My mother died last March, a couple of weeks shy of 96, after a bitter (occasionally bittersweet) 5-year bout of Alzheimer's dementia. I wrote about her long demise in two essays on this website, the first almost upbeat and the second a cynical take on her situation which I'd like to take back if I could.
Mom was ready to go, and I was more than ready for her to go, as were all the people who remembered her as she once was: a strong woman who was both ahead of her time and—in other respects—lagging behind it. After her death, we sat shiva in our apartment and I divided what little was left of her estate to her rightful heirs.
And, in the waking hours of my daily life, that was pretty much all she wrote. It is mainly in my dreams now where my mother still lives large.
Last night, for example, I dreamed that a writer friend and I were on vacation in the mountains of upstate New York, staying with a mutual friend—a literary critic with the kind of wit that masks praise in clever put-downs and unleashes kindness primarily to water down the venom. Not coincidentally, that more or less describes my mother in her prime.
This dream must have taken place in the golden age before cellphones, as the only means of communication in the area was a red, rotary phone that rested on a table by the side of a narrow, winding road outside our friend's rural cottage.
In the middle of the night, I heard it ringing, and I knew instinctively that the incoming call was for me. I rushed outside (fully dressed, for a change) and ran breathlessly to the side of the road and picked up the phone.
It was my mother, calling from my ancestral home on Long Island. She was worried about me, but wasn't calling to berate me for not checking in. She just wanted to make sure that her boy was okay.
"I'm sorry, Mom," I stammered, feeling ashamed for not having called her in several days. "I was going to call you tomorrow."
That was a lie.
"So, how are you? How's Dad? (My old man passed away in 2005.) I miss you both."
That was not a lie. It was probably one of the truest things I've said in months, asleep or awake.
"We miss you, too, Son," my mother said. "When will you be coming home?"
I told her I'd be returning soon and began telling her all about my trip, until the line went dead, and I woke up with a start.
And it occurred to me almost immediately upon waking that only days before, engrossed in a "Twilight Zone" New Year's marathon, I'd watched the episode where Billy Mumy talks to his dead grandmother on a toy phone that granny had given him for his birthday. Only selfish, evil granny is encouraging little Billy to commit suicide so the two of them can be together once again.
I'd seen this episode maybe a half-dozen times, but this was the first time I remember recognizing it as some really sick shit.
Whereas, my mother, for all her human frailties, was not calling me on my dream phone to beckon me to her world beyond-beyond. I understood on the call that the home to which she referred was not her new permanent home, nor was it my old Long Island split-level.

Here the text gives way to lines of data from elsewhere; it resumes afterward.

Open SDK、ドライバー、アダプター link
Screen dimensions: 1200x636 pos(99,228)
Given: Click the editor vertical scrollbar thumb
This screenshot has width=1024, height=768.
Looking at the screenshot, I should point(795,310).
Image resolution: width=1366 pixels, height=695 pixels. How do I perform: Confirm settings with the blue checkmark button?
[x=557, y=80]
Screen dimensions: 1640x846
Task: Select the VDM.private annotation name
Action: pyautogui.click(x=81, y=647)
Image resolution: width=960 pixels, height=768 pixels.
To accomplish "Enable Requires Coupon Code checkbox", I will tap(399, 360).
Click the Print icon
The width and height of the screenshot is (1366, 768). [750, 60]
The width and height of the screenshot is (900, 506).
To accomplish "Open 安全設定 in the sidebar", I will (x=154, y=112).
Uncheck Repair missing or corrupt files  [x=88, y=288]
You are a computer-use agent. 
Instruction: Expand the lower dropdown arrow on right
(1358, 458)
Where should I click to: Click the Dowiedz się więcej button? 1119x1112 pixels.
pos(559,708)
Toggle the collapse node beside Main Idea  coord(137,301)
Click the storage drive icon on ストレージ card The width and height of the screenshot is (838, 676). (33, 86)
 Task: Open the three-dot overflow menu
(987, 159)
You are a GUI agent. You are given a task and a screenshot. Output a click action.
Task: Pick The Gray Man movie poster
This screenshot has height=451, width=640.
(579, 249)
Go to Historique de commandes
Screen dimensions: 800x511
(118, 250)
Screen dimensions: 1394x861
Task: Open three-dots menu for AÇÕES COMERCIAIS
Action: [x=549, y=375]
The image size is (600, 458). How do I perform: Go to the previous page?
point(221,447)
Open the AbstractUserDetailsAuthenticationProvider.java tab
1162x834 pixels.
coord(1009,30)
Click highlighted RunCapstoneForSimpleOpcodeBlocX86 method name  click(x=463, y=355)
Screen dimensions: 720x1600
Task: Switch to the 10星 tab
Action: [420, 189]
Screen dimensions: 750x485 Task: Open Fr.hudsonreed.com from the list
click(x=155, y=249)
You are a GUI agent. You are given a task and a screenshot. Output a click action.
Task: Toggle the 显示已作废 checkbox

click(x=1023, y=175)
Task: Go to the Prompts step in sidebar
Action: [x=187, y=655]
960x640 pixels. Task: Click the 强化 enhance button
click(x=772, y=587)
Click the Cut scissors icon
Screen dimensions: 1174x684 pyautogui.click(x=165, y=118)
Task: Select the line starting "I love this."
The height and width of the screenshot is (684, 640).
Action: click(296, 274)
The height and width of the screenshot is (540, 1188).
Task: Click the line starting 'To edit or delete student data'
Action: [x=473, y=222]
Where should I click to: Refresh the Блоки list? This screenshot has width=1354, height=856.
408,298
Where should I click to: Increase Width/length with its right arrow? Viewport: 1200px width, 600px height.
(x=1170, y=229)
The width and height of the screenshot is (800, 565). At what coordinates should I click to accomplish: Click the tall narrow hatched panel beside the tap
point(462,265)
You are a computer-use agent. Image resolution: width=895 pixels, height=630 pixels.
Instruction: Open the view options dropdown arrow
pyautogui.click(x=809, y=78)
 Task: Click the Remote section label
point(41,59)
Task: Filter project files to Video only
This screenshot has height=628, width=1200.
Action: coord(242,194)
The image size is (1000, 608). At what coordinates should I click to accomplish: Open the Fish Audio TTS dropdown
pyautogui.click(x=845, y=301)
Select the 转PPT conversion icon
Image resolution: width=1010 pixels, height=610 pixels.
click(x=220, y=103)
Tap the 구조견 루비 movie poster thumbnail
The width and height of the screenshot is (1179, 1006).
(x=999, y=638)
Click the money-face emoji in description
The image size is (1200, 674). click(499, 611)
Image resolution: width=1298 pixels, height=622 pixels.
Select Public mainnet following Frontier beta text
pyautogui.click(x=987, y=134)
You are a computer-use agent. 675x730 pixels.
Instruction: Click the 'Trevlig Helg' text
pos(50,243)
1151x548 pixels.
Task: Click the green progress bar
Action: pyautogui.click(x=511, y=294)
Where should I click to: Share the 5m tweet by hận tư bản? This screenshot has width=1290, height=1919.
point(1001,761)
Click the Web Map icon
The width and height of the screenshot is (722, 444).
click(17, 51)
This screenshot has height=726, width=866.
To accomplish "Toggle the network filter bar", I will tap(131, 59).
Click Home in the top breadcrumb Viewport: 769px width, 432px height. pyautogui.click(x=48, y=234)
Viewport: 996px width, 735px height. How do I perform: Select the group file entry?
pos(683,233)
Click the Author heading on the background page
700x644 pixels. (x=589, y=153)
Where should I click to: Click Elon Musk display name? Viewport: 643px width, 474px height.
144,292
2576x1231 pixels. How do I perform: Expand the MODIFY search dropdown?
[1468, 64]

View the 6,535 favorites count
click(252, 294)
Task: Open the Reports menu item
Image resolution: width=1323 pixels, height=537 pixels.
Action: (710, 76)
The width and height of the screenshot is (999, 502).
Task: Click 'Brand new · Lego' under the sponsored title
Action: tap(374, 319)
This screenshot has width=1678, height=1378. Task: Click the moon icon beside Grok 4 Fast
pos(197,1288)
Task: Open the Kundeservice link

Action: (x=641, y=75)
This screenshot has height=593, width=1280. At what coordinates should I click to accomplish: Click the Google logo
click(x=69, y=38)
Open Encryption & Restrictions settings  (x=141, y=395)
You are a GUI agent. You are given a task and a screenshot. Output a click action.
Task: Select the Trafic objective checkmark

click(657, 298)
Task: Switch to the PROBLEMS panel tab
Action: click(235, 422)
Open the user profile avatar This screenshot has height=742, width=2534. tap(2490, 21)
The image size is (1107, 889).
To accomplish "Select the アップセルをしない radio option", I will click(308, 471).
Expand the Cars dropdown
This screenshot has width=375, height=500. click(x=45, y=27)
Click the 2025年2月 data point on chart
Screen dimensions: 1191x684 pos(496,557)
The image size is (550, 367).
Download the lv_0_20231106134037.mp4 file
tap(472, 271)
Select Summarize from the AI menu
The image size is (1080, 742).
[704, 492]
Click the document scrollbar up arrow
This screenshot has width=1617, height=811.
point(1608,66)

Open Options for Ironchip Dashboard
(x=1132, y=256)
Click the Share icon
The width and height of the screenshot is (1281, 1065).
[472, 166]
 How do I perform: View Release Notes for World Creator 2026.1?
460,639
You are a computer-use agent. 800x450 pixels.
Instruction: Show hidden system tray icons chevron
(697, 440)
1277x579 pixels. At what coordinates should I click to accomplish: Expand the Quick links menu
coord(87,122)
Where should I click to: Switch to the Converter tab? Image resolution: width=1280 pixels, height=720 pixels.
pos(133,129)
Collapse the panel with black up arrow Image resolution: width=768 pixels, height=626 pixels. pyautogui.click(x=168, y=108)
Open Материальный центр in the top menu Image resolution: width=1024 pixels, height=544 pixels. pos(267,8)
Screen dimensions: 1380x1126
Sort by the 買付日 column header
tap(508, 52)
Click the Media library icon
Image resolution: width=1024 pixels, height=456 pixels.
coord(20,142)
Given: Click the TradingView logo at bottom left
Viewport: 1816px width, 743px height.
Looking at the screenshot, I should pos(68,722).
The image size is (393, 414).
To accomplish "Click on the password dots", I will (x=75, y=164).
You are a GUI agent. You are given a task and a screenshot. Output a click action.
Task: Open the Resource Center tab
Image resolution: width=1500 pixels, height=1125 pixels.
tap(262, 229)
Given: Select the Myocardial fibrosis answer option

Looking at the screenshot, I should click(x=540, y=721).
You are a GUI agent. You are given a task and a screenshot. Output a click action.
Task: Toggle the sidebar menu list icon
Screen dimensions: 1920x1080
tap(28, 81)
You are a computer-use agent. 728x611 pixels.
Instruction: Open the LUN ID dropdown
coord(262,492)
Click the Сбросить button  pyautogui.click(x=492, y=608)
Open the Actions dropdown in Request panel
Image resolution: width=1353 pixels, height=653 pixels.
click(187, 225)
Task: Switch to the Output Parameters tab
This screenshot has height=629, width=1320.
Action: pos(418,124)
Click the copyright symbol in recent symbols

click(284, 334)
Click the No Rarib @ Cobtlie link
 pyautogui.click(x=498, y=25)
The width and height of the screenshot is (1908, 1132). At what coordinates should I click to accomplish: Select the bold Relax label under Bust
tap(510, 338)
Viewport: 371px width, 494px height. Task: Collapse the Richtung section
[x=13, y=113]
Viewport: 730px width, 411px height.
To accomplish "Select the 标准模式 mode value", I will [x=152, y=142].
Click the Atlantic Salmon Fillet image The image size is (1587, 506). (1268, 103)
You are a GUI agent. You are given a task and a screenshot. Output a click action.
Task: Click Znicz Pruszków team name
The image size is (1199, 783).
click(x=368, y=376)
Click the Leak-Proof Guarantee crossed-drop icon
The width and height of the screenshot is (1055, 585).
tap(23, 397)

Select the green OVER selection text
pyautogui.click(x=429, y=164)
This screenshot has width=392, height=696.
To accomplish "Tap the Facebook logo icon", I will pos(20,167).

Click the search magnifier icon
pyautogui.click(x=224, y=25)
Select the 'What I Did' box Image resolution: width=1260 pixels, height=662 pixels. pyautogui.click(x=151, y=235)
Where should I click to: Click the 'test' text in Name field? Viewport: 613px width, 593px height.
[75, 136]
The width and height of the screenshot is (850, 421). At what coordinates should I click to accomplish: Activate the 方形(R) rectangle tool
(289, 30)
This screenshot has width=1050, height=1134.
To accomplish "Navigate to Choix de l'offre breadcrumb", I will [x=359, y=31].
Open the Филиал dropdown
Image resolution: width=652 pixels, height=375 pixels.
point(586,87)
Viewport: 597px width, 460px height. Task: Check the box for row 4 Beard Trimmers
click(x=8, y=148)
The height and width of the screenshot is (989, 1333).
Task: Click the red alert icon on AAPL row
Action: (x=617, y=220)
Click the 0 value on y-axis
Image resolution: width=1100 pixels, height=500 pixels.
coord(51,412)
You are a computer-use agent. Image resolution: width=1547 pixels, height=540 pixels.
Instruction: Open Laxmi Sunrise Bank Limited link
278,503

Rather, it was a home that exists only in my heart. The mother of my dream was mom at her mothering best; the one who encouraged me as a child to be strong and independent, to be secure and whole in my own skin, like she was, or at least how she always wanted to be. I wish that my mother had spoken to me like this a little more often, but that's venom under the bridge.
It's also no coincidence that I summoned her back at a time when I'm feeling almost unbearably vulnerable. But that's a presidential election under the bridge.
I look forward over the next four years to the two of us having more such conversations, on old, rotary phones in the dead of night. My mother, blissful in her eternal home, and me searching for some bliss in the here and now.